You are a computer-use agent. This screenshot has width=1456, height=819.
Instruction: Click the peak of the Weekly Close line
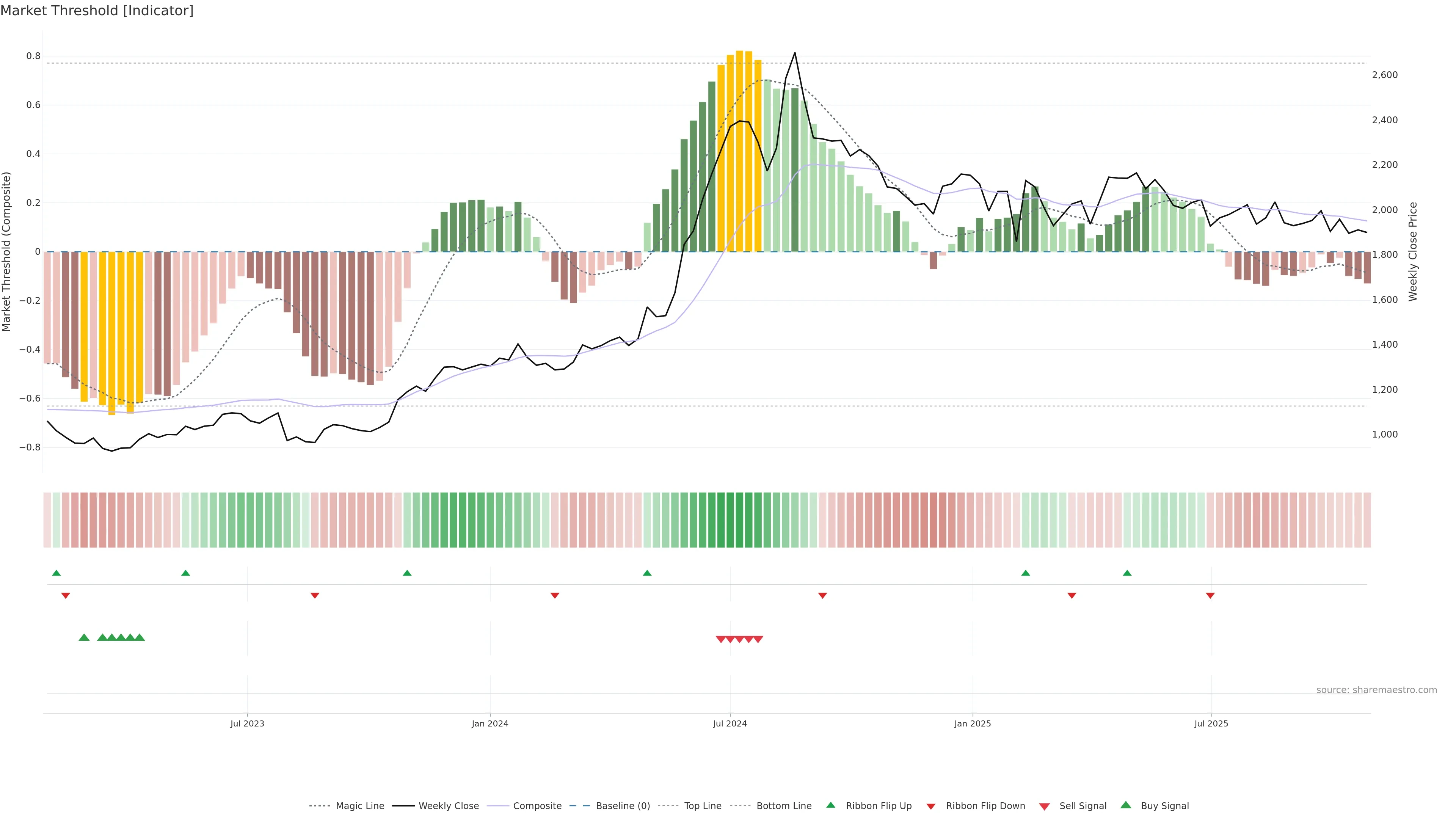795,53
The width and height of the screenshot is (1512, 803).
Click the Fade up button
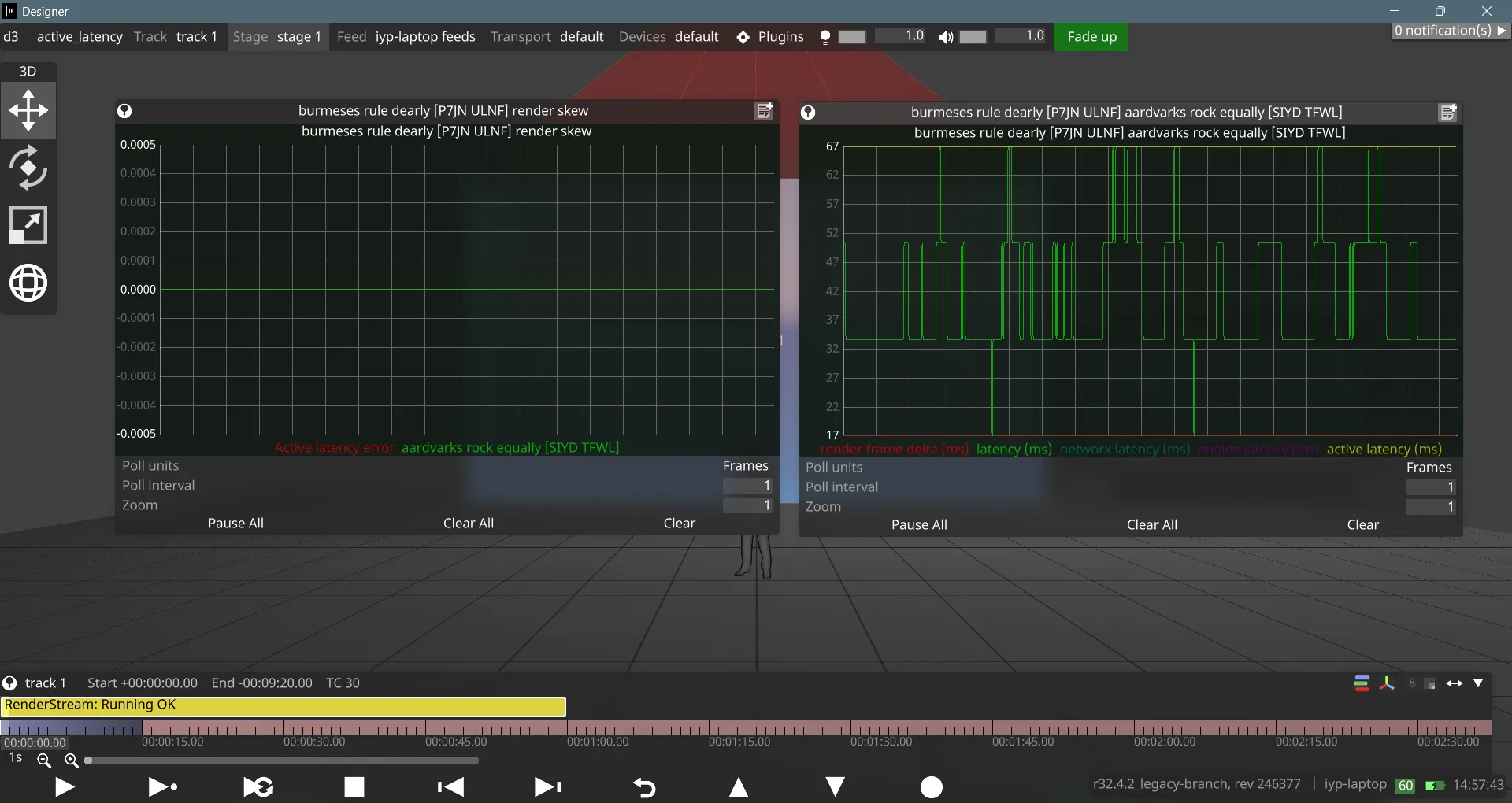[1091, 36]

==

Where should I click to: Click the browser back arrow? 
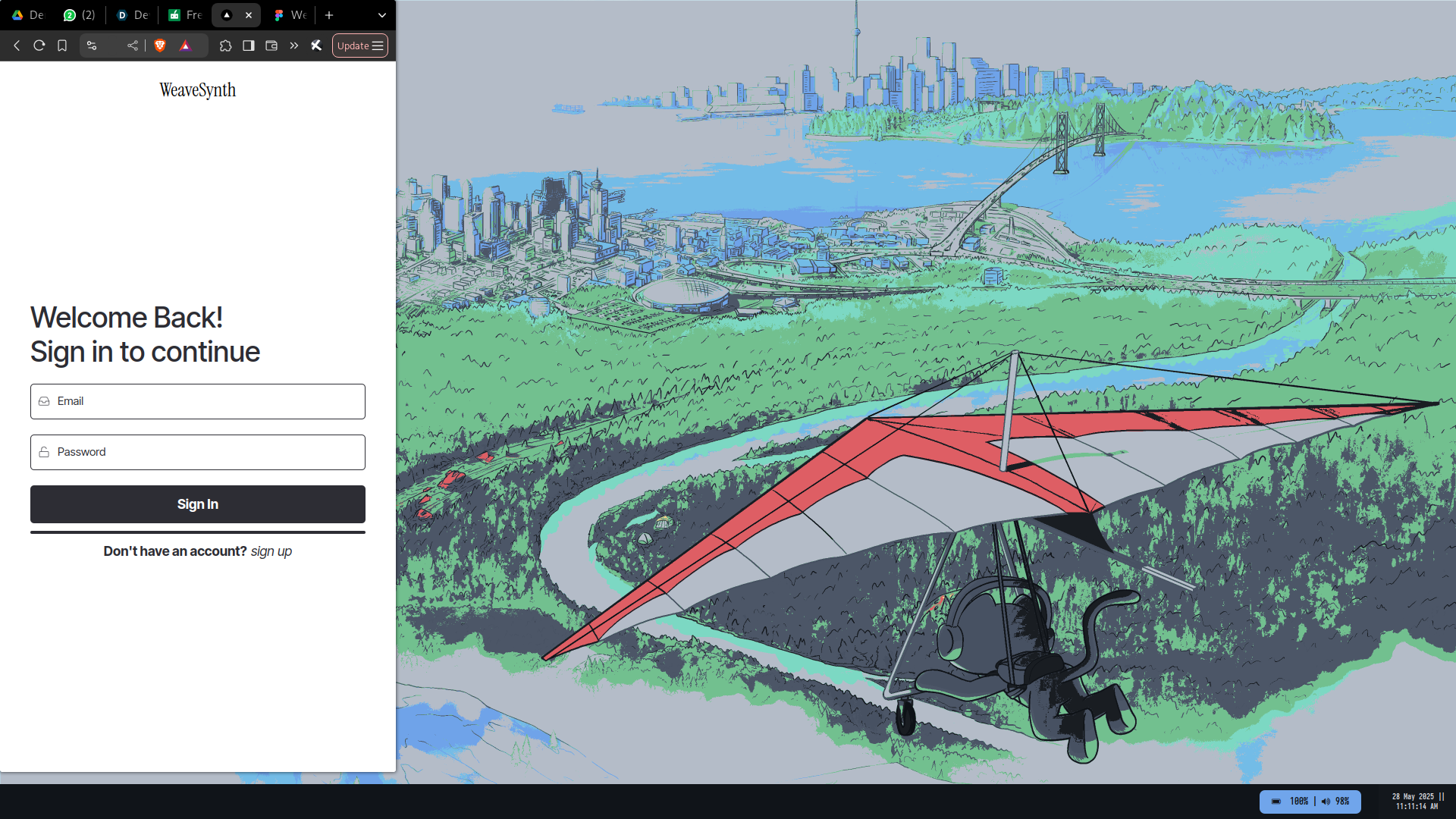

* * *

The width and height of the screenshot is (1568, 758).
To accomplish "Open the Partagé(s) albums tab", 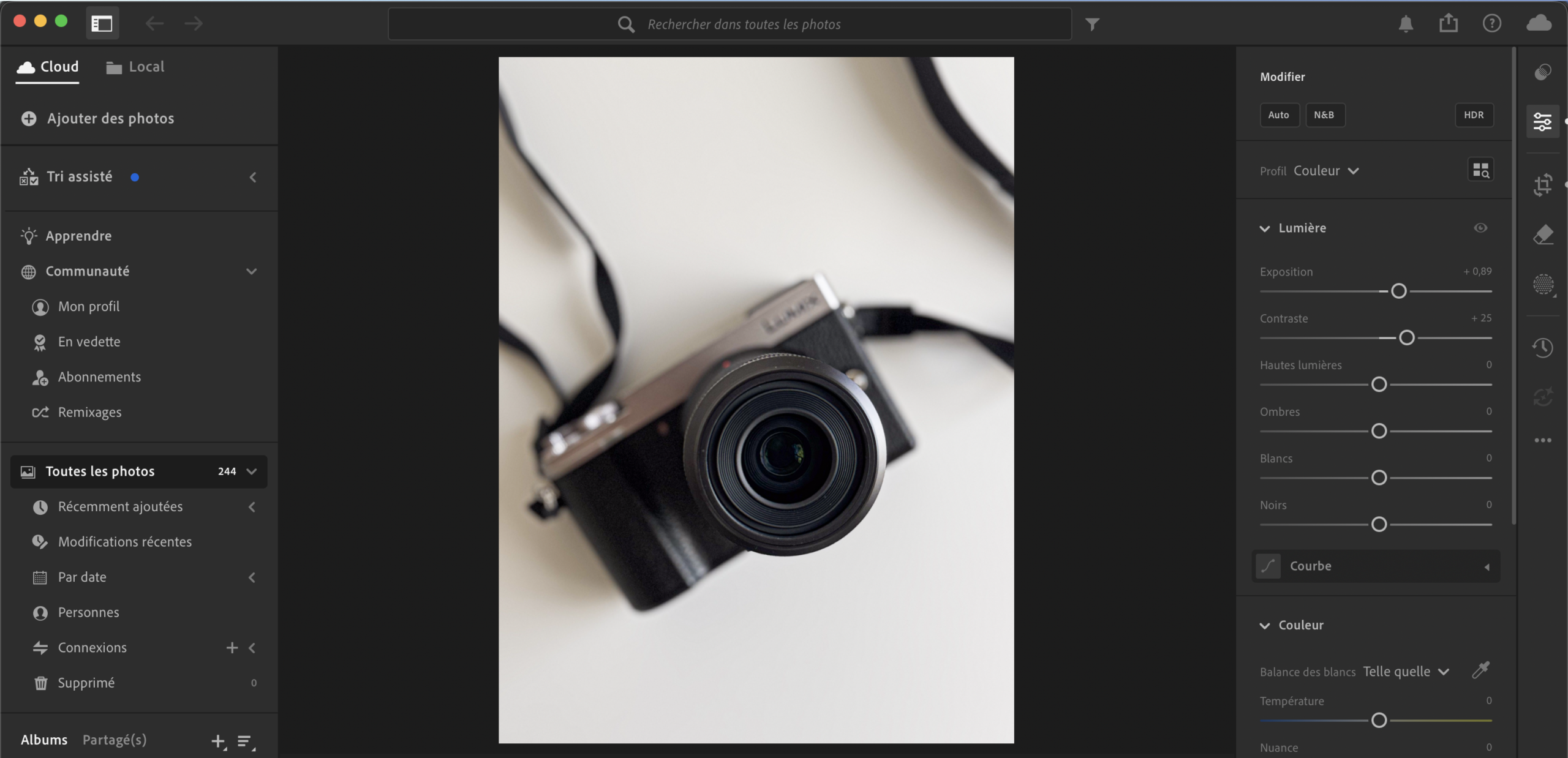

TASK PROMPT >>
Within the material above, only the stretch from the line holding "The width and height of the screenshot is (1568, 758)." through the line holding "the Partagé(s) albums" is to be restated exactly. Pictures are dropped.

YOUR RESPONSE >>
The width and height of the screenshot is (1568, 758).
To accomplish "Open the Partagé(s) albums tab", 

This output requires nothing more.